Sembrava finita, o almeno maledettamente complicata. Dopo il terzo gol del Bologna, firmato da Castro al 58’ dopo la pressione di Rowe e l’errore in uscita di Ndicka, la Roma si è ritrovata sotto 1-3 nella notte più pesante della sua stagione europea. E invece, proprio quando l’inerzia sembrava tutta rossoblù, i giallorossi hanno trovato la forza di riaprire tutto. Le reti di Malen al 69’ su rigore e di Pellegrini all’80’, dopo quelle di Ndicka, Rowe, Bernardeschi e Castro.
Malen rimette paura al Bologna
Il primo segnale è arrivato dal dischetto. Malen si è preso una responsabilità pesantissima e ha trasformato il rigore del 2-3, restituendo improvvisamente fiato alla Roma e tensione al Bologna. Non è soltanto un gol che accorcia le distanze: è l’episodio che riapre mentalmente la partita e riporta l’Olimpico dentro il match con tutta la sua spinta.

*-*-*

**OBIETTIVO**
Nella cronaca della partita, chi ha trasformato il rigore del 2-3 per la Roma?

(Righe salvate)

*-*-*

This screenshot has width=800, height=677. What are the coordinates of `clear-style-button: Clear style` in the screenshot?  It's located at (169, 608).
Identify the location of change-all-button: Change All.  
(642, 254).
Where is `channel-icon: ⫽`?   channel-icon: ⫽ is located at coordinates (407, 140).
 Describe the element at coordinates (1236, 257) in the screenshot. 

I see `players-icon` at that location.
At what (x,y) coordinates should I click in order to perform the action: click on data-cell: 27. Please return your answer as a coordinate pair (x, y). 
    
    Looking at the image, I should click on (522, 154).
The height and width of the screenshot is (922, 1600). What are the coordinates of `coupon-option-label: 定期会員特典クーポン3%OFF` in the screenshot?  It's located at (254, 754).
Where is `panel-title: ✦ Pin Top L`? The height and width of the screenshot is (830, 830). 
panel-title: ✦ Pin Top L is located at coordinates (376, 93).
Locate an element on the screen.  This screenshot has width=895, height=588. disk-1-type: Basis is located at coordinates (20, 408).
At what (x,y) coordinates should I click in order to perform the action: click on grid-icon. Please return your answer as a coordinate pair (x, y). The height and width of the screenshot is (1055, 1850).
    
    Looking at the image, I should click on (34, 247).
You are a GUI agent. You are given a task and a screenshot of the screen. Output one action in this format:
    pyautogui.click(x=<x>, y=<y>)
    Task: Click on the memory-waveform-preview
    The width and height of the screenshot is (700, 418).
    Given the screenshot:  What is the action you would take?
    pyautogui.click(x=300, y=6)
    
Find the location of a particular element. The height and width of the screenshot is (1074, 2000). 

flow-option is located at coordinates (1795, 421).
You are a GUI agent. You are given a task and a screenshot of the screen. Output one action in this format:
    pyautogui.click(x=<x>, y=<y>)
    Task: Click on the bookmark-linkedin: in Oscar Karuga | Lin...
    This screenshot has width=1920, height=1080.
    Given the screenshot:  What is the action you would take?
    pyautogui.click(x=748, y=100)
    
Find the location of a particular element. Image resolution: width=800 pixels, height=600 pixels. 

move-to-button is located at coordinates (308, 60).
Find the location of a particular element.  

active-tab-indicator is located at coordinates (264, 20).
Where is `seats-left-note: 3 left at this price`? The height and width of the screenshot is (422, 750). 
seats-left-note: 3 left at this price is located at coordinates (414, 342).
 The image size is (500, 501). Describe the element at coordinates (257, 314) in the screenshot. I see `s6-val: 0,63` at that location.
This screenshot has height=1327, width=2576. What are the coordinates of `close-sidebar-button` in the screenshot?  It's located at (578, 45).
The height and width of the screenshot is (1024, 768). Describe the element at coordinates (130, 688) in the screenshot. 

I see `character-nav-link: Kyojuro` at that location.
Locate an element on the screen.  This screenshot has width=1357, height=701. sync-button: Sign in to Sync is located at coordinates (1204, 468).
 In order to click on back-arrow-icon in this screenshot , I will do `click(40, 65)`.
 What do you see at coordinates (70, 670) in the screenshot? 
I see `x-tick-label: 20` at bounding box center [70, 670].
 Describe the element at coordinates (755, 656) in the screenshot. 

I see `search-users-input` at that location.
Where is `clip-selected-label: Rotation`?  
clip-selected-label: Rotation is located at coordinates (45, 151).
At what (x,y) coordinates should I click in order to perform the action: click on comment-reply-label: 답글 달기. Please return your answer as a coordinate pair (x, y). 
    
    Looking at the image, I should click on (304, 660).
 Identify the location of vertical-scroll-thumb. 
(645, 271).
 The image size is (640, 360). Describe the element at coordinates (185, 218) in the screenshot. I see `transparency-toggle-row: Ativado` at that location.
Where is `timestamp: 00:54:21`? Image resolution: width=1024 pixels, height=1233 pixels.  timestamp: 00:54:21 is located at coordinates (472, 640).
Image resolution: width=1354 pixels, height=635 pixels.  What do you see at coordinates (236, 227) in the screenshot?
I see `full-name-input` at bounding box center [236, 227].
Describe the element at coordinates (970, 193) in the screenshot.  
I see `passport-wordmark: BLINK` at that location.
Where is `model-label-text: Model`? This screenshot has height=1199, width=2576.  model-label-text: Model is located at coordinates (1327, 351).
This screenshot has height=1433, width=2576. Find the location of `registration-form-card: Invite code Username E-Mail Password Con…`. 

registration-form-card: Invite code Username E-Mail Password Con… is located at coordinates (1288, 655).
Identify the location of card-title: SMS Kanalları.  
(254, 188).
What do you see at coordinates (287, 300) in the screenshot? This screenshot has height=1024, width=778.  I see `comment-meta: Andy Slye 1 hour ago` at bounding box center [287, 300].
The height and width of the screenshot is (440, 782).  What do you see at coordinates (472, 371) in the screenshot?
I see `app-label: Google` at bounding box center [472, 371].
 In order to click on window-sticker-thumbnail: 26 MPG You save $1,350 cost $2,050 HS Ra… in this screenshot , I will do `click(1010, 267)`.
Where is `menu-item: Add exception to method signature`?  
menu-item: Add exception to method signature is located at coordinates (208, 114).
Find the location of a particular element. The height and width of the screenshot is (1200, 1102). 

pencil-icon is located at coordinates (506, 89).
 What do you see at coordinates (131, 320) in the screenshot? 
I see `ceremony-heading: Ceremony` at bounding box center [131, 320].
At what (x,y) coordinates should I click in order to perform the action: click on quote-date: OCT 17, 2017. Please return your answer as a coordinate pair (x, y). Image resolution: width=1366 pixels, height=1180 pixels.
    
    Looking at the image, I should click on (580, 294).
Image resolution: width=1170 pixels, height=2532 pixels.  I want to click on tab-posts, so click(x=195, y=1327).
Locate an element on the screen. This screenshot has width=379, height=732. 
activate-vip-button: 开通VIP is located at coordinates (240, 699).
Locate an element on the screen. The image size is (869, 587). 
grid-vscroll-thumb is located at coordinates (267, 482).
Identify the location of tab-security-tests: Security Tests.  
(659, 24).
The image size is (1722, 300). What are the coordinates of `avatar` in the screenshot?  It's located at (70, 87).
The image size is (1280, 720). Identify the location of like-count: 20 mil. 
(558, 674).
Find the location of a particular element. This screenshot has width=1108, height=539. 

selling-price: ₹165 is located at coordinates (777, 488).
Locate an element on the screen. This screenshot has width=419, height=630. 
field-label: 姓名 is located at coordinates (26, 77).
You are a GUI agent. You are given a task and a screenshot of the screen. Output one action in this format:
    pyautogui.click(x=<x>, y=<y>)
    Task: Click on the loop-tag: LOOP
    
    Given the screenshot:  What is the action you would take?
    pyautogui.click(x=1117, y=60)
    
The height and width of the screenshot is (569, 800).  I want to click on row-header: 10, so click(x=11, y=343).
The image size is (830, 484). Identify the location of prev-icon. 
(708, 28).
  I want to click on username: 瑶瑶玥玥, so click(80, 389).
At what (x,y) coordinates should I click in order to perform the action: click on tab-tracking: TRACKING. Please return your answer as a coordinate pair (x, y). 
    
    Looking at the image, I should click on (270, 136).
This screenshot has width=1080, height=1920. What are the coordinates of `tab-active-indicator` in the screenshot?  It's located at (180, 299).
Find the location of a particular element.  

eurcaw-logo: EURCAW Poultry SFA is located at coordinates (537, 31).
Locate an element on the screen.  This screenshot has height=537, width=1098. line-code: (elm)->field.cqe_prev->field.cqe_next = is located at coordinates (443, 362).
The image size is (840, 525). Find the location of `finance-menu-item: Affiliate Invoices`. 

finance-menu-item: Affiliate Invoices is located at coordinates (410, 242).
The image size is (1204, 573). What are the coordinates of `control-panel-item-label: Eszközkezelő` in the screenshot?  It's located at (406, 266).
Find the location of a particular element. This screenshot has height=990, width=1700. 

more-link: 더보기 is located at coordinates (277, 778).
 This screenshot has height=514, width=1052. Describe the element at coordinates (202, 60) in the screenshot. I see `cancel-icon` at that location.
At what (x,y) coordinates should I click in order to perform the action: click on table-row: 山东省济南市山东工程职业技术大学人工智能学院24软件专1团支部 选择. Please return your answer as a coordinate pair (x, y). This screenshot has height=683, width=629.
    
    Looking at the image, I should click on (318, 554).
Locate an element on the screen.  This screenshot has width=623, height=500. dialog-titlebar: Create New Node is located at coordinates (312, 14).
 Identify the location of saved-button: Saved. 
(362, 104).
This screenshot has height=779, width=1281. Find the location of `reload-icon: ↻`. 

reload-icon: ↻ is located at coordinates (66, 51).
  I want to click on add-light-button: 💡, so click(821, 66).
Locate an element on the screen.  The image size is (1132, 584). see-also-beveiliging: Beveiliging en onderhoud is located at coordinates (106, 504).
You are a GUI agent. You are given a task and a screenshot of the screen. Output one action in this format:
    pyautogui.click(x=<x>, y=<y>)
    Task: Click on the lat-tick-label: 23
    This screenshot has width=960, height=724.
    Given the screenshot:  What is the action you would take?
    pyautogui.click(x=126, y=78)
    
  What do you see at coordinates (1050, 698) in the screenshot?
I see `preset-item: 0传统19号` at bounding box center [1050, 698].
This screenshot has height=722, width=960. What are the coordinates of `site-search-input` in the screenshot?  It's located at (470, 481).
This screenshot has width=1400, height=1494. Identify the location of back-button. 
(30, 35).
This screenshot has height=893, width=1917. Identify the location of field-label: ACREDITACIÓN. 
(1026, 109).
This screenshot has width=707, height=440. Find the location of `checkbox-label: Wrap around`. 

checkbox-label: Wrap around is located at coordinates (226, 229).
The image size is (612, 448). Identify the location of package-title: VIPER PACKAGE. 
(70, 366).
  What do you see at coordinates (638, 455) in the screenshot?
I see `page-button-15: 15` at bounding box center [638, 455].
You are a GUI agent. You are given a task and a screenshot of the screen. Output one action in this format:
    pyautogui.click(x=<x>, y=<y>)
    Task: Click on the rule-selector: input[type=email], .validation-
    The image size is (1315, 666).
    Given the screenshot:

*-*-*

**RISULTATO**
Malen, al 69’.